Hell and Cognitive Development

I was recently directed to a post by Keith DeRose, Yale professor, regarding the psychological impact of believing in hell, particularly upon children. The part of Keith's post that grabbed my attention was his psychological theory as to why hell so terrorizes children under the age of 12:

By 12, I wasn't any longer really terrorized by hell, though I still accepted a very nasty, traditional doctrine of hell - as I did all the way into my early 20s. (When I accepted the doctrine but was no longer terrorized by it, I did find it curious that I wasn't so terrorized.) Why do some people who accept a traditional doctrine of hell experience debilitating terror of it, while others don't? Why was I terrorized at 7, but not at 12? Why does debilitating terror tend to occur among children (though some adults also suffer from it)? These are questions that I hope receive some serious investigation. (And, again, if anyone knows of any studies of this, please let me know.) All I can do is provide my own (non-expert) guess, which is based just on my own case and that of several other people I've talked to.

My guess is that debilitating terror of hell is (at least often) explained by the subject getting or having one cognitive ability before or without having another (or having one of them to a much greater extent before or without having the other to a significant enough extent): Having the ability to understand and appreciate the doctrine without (yet) having developed the ability to "quarantine" threatening "beliefs" from having the effects beliefs of that content in some sense should have. (Since this - and especially my use of "quarantine" - is all very vague, perhaps this shouldn't even be thought of an explanation so much as my guess as to the form that the right explanation will take.)


I think Keith is correct in his theory. Although I know of no formal empirical tests of his hypothesis, his argument does fit with what we know concerning childhood cognitive development.

What I think is happening is this. According to Jean Piaget's theory of cognitive development, children around the ages of 7 to 11 are in the Concrete Operations phase of cognitive development. In this phase of development children begin to develop logical abilities but without the ability for abstraction. To understand the difference view the following YouTube clip:



Note the answers the children give when in the Concrete Operations stage:

Q: What would life be like if you had no thumbs?
A: You would only have four fingers.
A: You couldn't give someone a thumbs up.
A: You couldn't thumb wrestle.

Those answers are fine, but very concrete. Very tied to physical particulars. By contrast, the adolescent at the end of the clip is in the Formal Operations stage where abstract reasoning comes into its own. Thus, we see the Formal Operations child give a very abstract answer, an analogy between being without thumbs and living life as a left-handed person.

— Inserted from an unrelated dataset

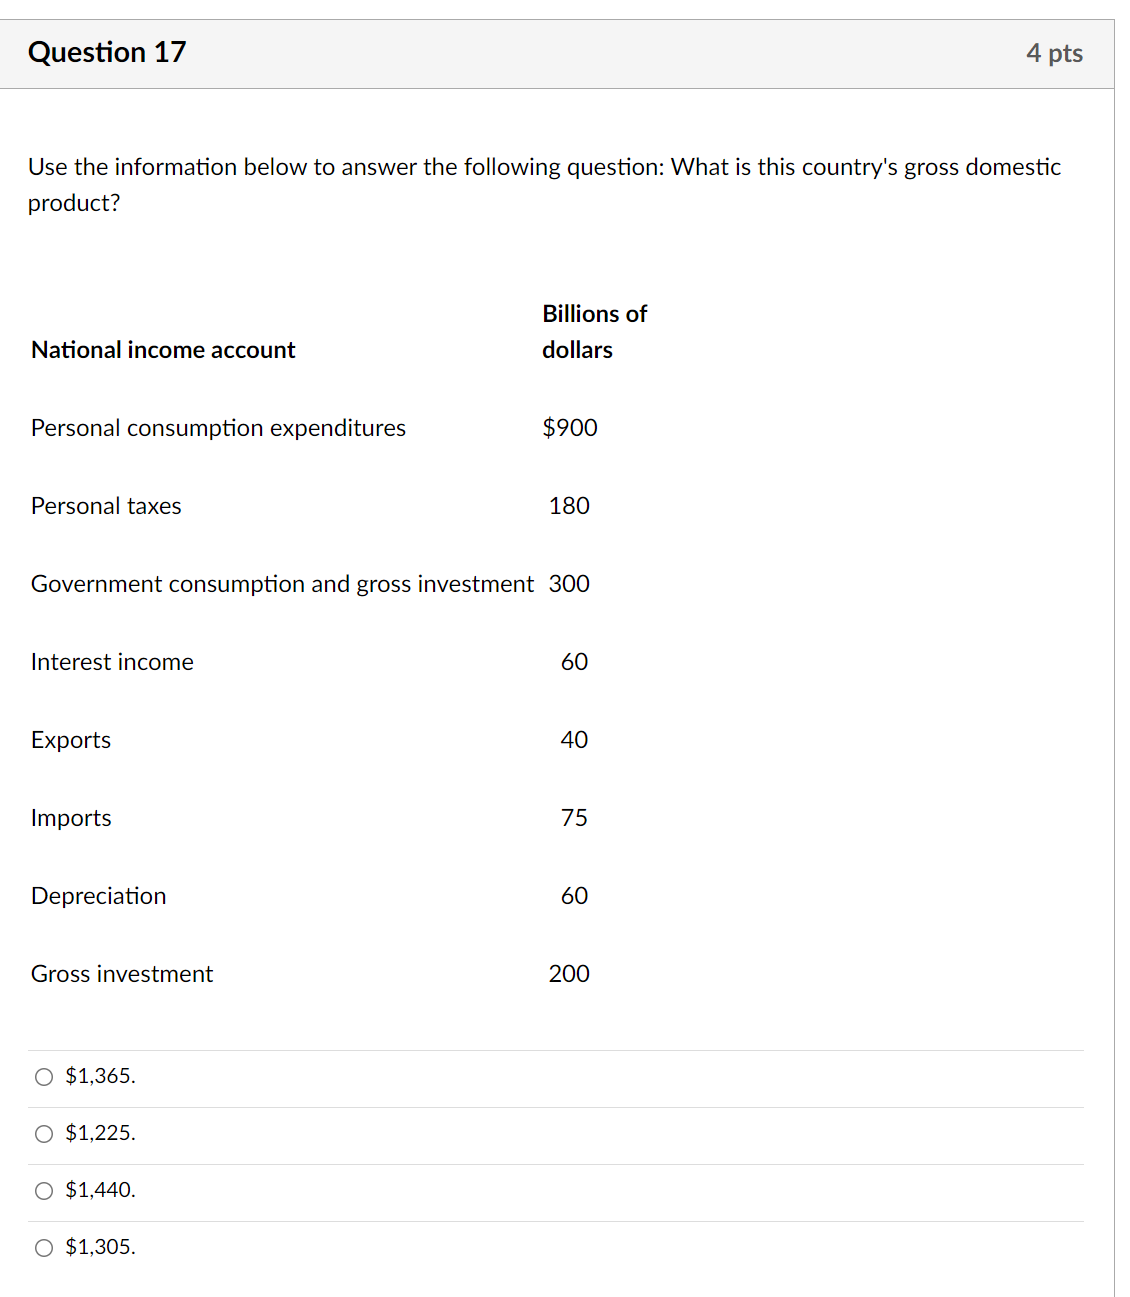Click the Personal taxes row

Going back to Keith's post, my hunch is that hell is most terrifying for children in the Concrete Operations stage. In this stage children have the concrete, logical ability to work out the calculus of salvation and damnation. Abstractions such as grace are beyond them, cognitively speaking. A concrete punishment/reward calculus better suits the cognitive stage they are in. And by doing the theological math unattenuated by abstractions such as grace most Concrete Operational children conclude they are doomed to hell.

Worse, they don't think of hell in abstract terms (e.g., "separation from God"). They think of hell in concrete, brutally physical images. Think back to the YouTube clip. What would life be like if you had no thumbs? You'd only have four fingers. You can see how that reasoning would play out concerning hell. What is hell like? It's a place of burning fire. In short, Concrete Operational children are not thinking of hellfire metaphorically or as an abstraction. They are thinking of the fire concretely, as fire. Literally. I doubt, once into the Formal Operations stage, many people see hell as being literally a place of fire. True, they don't imagine it as a day at the beach, but they don't concretely imagine that they will be able to smell their own flesh burning. They know hell will be bad, but they understand hellfire to be an abstraction and that understanding grants a bit of emotional distance. I think it is this distance that is the mechanism behind Keith's postulate of a quarantining ability.

All this is a guess of mine, an application of Piaget's stages to Keith's observations. Empirical laboratory work would be needed to really nail this down.